Полная версия:
В плену у японцев в 1811, 1812 и 1813 годах
Между тем лодки наши выплыли из речки в залив, и когда мы были наверху надежды увидеть еще свое любезное отечество, один из бывших с нами солдат, отдернув рогожи, сделал нам знак, не хотим ли мы встать и посмотреть залив и город. Боже мой! Какой для нас удар – с верху надежды мы вмиг погрузились в пропасть отчаяния.
Но надежда не совсем еще нас оставила. Мы вспомнили, что за двадцать лет перед сим в здешний залив заходил русский транспорт; следовательно, японцам не было причины от нас скрывать то, что русские давно уже видели и знают. Мысль сия несколько нас успокоила, но все же мы лучше желали бы, чтоб солдат не отдергивал рогожек, которых настоящая цель была скрыть нас от комаров, а не внешние предметы от нас.
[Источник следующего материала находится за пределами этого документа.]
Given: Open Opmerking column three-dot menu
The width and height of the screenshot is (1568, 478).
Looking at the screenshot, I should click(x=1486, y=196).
Мы приехали в Аткис уже ночью и встречены были отрядом воинской команды с фонарями. Нас ввели в крепостцу, обвешанную полосатой бумажной материей, и поместили в хороший дом, чисто внутри прибранный и украшенный живописью в японском вкусе. Для нас всех была отведена одна большая комната, в которой прикреплены были к стенам доски со вколоченными в них железными скобами, за которые привязывали концы наших веревок. Впрочем, дали нам постели и одеяла[39], накормили ужином, связали ноги попрежнему и оставили в таком положении до утра.
17 июля мы дневали в Аткисе. Поутру развязали нам руки на несколько минут, а потом опять завязали, обвертев их в больных местах тряпицами. Когда веревки были сняты, мы не в силах были сами руки свои привести в натуральное положение, а когда японцы начали их разгибать, боль была нестерпимая и еще сделалась сильнее, когда опять стали они их завязывать. Кормили нас здесь три раза в день, и дали по бумажному халату на вате, чтоб надевать сверху во время дождя или холода.
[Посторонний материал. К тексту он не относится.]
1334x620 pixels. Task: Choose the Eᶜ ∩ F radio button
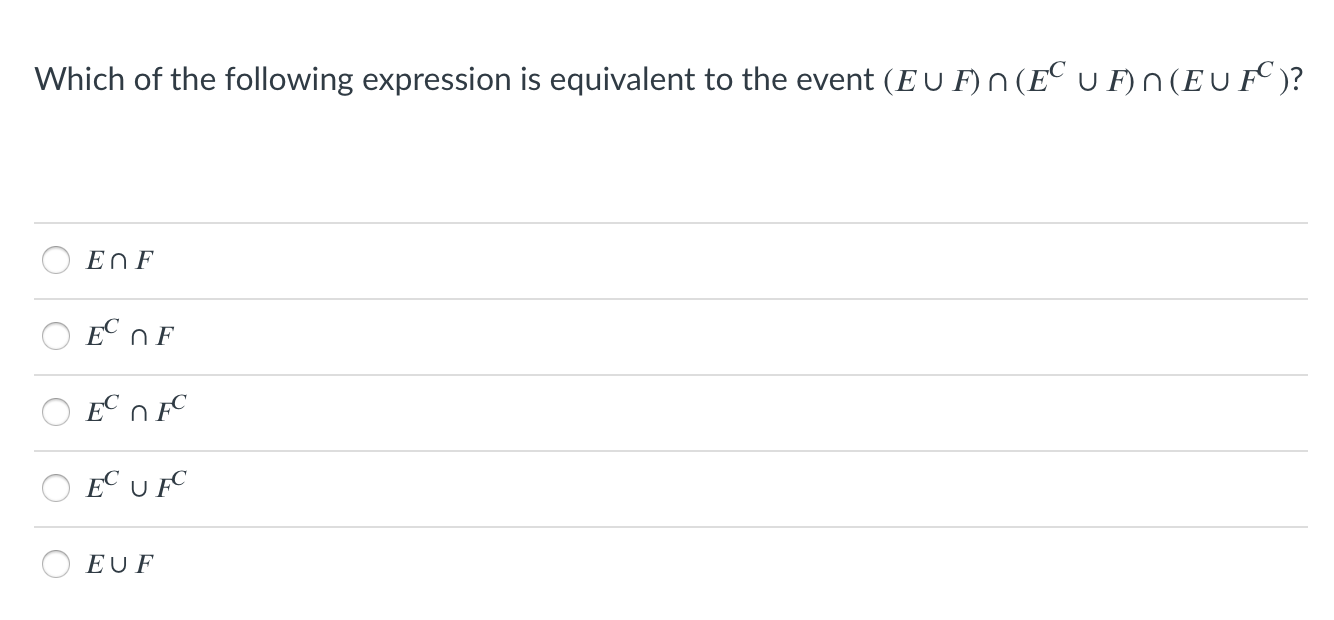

18-го числа поутру перевезли нас через залив на южную сторону оного к небольшому селению, накормили завтраком и повели далее таким же порядком, как; я описывал выше. Носилки были с нами, и кто из нас хотел, тот мог ехать; но конвойные наши всегда шли пешком; изредка только садились на короткое время, по очереди, на вьючных лошадей.
Во все время путешествия нашего японцы наблюдали один порядок: в дорогу сбираться начинали они до рассвета, завтракали, нас кормили завтраком и отправляли в путь, часто останавливались по селениям отдыхать, пить чай и курить табак, а в половине дня обедать. Через час после обеда опять шли далее и часа за два до захождения солнца останавливались ночевать, и почти всегда в таком селении, где была военная команда. Такие места обыкновенно были, на случай нашего прихода, завешиваемы полосатой бумажной материей. Отводили для нас всегда очень хороший дом[40] и помещали в одной комнате, но к скобам привязывать не упускали. Приходя на ночлег, всякий раз приводили нас к дому начальника и сажали на скамейку, покрытую рогожами. Начальник выходил и смотрел нас; тогда отводили нас в назначенный нам дом и на крыльце разували и мыли нам ноги теплой водой с солью; потом вводили уже в нашу комнату.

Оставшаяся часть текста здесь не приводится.